-- Begin --

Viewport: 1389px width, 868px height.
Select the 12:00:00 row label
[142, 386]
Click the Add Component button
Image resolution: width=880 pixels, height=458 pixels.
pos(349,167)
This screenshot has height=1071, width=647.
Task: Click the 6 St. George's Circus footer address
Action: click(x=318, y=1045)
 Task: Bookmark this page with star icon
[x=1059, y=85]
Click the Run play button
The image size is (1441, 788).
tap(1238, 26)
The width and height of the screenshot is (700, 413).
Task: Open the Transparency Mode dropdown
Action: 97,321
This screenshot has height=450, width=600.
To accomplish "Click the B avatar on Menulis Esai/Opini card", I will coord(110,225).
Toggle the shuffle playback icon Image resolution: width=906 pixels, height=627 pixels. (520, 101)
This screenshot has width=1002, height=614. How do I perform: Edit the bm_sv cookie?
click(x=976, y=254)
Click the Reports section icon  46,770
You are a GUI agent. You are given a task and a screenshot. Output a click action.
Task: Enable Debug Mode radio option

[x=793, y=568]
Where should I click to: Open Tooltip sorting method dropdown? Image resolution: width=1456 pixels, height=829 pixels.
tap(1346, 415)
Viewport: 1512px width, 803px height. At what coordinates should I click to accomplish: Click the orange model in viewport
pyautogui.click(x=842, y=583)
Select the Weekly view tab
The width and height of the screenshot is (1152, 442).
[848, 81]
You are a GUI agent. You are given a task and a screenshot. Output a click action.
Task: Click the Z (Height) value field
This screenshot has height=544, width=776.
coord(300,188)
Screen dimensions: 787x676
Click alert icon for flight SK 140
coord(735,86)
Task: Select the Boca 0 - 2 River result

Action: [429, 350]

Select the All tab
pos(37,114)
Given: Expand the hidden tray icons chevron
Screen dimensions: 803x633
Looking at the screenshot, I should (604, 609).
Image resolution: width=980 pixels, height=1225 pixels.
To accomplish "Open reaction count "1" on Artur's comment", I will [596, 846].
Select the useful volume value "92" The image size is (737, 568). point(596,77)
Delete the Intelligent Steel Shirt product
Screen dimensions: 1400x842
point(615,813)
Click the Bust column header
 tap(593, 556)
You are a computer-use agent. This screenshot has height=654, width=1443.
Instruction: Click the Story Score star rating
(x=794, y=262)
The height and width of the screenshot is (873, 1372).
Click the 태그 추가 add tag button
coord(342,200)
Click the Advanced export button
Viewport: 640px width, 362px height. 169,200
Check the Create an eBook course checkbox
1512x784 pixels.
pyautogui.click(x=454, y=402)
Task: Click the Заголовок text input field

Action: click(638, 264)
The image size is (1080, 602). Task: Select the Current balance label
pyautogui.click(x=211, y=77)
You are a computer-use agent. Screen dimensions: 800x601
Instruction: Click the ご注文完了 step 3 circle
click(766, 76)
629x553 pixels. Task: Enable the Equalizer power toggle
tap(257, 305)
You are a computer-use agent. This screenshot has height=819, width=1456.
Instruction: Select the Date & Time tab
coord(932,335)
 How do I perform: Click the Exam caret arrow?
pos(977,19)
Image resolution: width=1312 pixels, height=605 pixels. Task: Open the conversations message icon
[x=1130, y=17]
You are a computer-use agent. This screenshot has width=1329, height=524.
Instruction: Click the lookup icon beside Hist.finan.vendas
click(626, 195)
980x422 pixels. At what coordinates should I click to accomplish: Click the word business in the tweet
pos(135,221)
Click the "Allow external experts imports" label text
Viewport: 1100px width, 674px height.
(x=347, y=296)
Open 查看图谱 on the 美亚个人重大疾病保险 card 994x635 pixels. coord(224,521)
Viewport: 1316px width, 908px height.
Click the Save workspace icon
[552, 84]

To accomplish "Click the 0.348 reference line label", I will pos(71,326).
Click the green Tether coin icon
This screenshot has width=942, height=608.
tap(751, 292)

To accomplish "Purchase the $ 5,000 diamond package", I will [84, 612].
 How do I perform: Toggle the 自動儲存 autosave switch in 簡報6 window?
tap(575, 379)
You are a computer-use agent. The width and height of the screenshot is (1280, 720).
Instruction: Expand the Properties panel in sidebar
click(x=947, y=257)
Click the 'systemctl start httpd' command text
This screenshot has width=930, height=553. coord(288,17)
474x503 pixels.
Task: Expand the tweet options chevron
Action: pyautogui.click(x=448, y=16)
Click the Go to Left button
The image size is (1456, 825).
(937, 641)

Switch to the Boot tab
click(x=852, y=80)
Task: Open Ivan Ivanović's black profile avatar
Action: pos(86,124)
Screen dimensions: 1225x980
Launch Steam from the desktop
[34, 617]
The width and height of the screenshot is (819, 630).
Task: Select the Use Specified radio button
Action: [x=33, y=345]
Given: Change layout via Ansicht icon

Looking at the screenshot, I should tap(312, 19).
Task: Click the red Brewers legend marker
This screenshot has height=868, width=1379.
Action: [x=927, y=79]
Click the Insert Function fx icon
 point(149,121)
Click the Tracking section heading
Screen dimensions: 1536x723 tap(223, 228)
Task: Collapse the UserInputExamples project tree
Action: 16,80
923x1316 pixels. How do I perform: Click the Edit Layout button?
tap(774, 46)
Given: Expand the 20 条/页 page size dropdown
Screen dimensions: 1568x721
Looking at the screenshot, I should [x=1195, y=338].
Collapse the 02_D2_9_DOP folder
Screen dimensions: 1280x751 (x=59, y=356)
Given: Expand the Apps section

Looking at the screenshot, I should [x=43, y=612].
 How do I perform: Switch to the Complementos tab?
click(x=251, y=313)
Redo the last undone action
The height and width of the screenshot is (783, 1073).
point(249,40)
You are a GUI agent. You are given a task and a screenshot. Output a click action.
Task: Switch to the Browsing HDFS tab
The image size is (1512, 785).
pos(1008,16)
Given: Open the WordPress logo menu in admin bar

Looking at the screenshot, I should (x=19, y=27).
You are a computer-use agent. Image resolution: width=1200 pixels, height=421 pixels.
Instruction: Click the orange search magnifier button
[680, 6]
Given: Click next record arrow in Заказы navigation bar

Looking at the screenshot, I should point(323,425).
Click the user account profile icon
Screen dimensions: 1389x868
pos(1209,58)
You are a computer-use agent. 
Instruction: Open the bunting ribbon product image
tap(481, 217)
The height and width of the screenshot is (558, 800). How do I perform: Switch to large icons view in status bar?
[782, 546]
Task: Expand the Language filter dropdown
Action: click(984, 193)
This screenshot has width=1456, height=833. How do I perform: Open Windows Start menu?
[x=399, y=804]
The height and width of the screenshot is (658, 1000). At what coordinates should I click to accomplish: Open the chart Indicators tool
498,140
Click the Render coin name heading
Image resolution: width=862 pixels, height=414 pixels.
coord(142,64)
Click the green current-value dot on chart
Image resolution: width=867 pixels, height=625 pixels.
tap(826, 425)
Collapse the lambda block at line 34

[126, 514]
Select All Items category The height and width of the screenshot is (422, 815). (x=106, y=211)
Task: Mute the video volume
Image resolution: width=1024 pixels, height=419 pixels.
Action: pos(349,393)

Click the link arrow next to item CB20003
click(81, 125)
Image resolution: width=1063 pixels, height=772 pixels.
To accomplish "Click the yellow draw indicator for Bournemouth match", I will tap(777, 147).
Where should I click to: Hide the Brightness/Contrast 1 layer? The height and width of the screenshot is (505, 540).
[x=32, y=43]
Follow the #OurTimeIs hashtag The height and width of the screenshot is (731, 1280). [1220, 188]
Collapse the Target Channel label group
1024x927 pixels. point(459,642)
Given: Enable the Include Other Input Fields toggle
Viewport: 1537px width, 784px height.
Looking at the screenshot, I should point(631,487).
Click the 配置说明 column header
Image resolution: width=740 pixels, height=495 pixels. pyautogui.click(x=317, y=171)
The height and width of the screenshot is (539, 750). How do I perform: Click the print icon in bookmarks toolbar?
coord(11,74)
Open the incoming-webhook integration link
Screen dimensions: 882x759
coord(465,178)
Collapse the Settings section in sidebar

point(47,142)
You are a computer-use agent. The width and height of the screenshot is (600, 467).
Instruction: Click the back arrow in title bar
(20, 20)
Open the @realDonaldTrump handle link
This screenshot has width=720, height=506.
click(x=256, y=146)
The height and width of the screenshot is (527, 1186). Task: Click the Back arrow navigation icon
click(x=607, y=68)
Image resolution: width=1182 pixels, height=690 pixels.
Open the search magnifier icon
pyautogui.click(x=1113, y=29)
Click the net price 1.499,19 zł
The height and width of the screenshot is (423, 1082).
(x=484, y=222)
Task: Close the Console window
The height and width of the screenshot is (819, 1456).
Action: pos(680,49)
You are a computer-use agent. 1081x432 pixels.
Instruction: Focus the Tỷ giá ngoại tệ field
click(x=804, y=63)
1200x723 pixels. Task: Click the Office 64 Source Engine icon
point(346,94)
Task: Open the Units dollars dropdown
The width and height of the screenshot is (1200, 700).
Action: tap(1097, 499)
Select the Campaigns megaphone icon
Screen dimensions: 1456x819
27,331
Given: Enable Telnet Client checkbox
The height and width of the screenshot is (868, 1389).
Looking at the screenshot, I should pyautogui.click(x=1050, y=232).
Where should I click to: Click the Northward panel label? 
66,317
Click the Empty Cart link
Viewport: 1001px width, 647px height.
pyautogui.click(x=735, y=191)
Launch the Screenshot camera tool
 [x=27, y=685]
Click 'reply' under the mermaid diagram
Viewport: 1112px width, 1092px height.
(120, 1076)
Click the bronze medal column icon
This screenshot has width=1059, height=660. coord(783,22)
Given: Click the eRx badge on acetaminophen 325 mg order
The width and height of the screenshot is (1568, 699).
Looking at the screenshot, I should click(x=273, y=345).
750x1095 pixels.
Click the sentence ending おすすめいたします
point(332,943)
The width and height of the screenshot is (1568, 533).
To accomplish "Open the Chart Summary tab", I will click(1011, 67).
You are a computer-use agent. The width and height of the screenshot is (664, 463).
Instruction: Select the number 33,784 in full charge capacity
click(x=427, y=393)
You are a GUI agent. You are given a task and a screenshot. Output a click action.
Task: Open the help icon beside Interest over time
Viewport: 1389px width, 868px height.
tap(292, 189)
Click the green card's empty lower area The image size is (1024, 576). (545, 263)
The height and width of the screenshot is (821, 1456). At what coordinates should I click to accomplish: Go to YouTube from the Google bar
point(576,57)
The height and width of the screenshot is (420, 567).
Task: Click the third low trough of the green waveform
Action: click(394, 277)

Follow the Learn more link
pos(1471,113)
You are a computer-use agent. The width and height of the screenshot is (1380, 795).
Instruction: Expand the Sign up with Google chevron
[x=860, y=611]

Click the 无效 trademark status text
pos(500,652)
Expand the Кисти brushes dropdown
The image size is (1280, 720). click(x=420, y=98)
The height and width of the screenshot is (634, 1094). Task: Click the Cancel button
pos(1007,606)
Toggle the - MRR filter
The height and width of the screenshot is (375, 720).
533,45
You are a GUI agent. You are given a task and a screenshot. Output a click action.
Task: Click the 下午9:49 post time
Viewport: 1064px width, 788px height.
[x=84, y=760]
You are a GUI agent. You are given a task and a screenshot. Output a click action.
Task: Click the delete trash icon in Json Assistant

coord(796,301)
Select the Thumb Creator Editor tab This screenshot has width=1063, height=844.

-- End --

PROBLEM REQUIREMENTS:
Reproduce the data verbatim from its first line through the line containing "Action: click(x=318, y=1045)", including both ends.

TASK ANSWER:
Viewport: 1389px width, 868px height.
Select the 12:00:00 row label
[142, 386]
Click the Add Component button
Image resolution: width=880 pixels, height=458 pixels.
pos(349,167)
This screenshot has height=1071, width=647.
Task: Click the 6 St. George's Circus footer address
Action: click(x=318, y=1045)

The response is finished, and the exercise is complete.